The speed check must be done in line with your bike’s path:
This applies to both handheld radars and lasers. It means that the speed check must be done from a position directly in front of your bike, on a straight stretch of road. If it’s not, the reading will be inaccurate and should be scrapped.
There must be no large road signs, hoardings, pillar boxes, bus stops or other large stationary objects in the area:
According to the manual, objects such as these can reflect and scatter the signal from a handheld radar, making accurate speed measurement impossible. “It is therefore an important requirement to check a site before starting measurements,” it says. “The operator should always select a site with a clear view of the oncoming traffic which is free of any large objects such as bus shelters, large road signs and metal fences or crash barriers which are close to the radar. To avoid multiple reflections, the radar must not be operated under or through bridges or railway arches,” it continues.
It goes on to say: “Police radio transmitters, whether handheld or car mounted, must not be used at the moment a vehicle speed is being measured.” The site must also be away from high voltage overhead lines, transmitting masts or towers, airports or harbours, or places where high power radio transmitters may be expected.
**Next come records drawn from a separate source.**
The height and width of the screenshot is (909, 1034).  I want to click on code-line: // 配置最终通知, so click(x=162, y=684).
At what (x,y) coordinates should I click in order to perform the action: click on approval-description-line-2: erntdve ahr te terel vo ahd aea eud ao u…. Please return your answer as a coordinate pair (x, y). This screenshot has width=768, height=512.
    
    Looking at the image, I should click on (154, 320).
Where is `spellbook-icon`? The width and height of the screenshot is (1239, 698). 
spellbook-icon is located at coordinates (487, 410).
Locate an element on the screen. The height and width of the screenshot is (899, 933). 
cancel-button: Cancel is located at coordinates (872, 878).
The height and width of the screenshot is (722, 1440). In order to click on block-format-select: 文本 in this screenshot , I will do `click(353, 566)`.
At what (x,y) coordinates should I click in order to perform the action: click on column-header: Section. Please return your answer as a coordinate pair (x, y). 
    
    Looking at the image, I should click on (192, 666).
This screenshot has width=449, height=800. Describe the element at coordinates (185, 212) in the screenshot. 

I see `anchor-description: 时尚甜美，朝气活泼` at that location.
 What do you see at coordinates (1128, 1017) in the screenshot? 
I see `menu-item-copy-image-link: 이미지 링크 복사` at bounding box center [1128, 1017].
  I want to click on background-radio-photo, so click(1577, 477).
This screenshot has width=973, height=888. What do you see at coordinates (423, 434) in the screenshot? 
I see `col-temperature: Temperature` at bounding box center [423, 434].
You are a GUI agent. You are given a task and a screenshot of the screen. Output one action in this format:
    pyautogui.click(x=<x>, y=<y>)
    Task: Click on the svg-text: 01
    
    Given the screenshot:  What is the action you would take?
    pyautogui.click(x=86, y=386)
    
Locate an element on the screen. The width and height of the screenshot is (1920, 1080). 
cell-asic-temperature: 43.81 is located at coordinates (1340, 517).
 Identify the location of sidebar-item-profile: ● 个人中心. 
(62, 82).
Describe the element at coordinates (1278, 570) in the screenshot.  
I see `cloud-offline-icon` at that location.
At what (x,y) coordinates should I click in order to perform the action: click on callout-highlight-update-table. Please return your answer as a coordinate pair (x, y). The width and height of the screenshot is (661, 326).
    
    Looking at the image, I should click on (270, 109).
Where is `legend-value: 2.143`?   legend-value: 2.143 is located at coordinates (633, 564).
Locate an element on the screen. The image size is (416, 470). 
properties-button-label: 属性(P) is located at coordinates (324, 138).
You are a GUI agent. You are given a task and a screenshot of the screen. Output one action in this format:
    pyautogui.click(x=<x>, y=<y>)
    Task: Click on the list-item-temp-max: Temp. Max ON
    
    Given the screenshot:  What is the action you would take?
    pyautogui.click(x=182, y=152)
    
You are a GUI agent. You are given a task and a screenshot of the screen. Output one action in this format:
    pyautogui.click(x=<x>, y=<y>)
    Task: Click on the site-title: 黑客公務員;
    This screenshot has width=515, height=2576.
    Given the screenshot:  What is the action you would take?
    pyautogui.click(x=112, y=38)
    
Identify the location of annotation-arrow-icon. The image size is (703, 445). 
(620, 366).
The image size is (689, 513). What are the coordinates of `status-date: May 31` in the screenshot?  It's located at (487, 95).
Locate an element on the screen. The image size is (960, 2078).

Handheld radars must be aimed at your vehicle for a minimum of 3 seconds for a valid check, within a distance of 200 metres:
Once a reading has appeared on the display, the radar device should be held steady, pointing along the road for a duration of not less than 3 seconds. During this period a steady reading must be obtained which equates to the observations of the operator.
Officers using handheld devices should be clearly visible and should stand at the roadside, not on the central reservation:
This applies to both laser and radar equipment. “Handheld radar speedometers should only be operated by an officer on foot,” says the manual, before later stating that “operators of devices should normally do so from positions where they will be clearly visible to the public.